第8章72【影に咲く、仮面の花】
王都ヴェルマリアの朝は、いつも通りの静けさに包まれていた。
だが、今朝は違っていた。
かおるの耳には、微かな羽音と、重苦しい空気が感じ取れていた。まるで空を覆う何かが、街全体を包んでいるかのような、鈍く圧し掛かる気配。
「……今日の空、変だな」
目覚めの紅茶を一口啜りながら、かおるは窓の外を見上げた。曇天というには明るすぎる空。その色は、灰と薄青が混じり合ったような、不気味な色合いだった。

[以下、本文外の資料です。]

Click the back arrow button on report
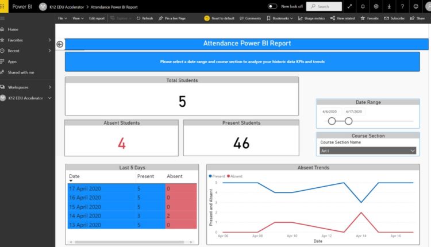The image size is (431, 247). pyautogui.click(x=60, y=44)
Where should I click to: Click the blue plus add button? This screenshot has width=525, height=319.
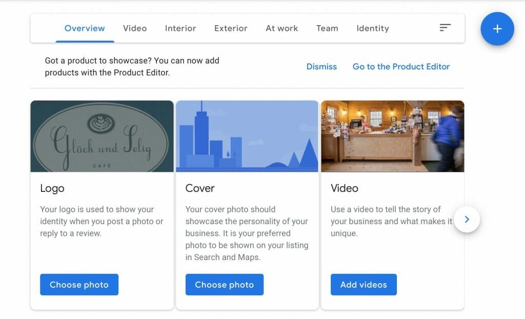pos(497,29)
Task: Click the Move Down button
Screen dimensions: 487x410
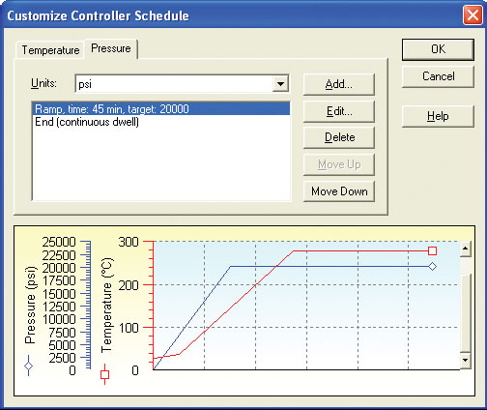Action: pos(339,191)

アリシアが寝室から出てくる。眠たげな顔に寝癖が付き、白い寝巻きが朝日を透かして揺れる。
「ふああ……かおる、何かあった?」
「空が、変なんだ。鳥の鳴き声も聞こえない。静かすぎる」
アリシアも窓の外を見ると、薄く息を呑んだ。
「……まさか、また“連中”が?」
かおるは頷く。白塔連盟。仮面の男。そして、“告発者”と名乗る謎の存在。最近、王都では転生者と思しき人物が次々と行方不明になっているという報告が相次いでいた。
そして、その“消失”の地点には必ず、「仮面を被った男」が目撃されている。
かおるは、紅茶を机に置いた。
「調べに行こう、アリシア」
「うん。でも……気をつけて。前の戦いみたいに、無茶しないでよ」
アリシアが微笑みながら言うと、かおるの心にほんのりとした熱が灯った。彼女の笑顔は、かおるにとって、この異世界で唯一、嘘のない温もりだった。
「無茶はしないさ。……ただ、真実には近づく」
仮面の裏に潜む者。その正体に、もう一歩で届く気がした。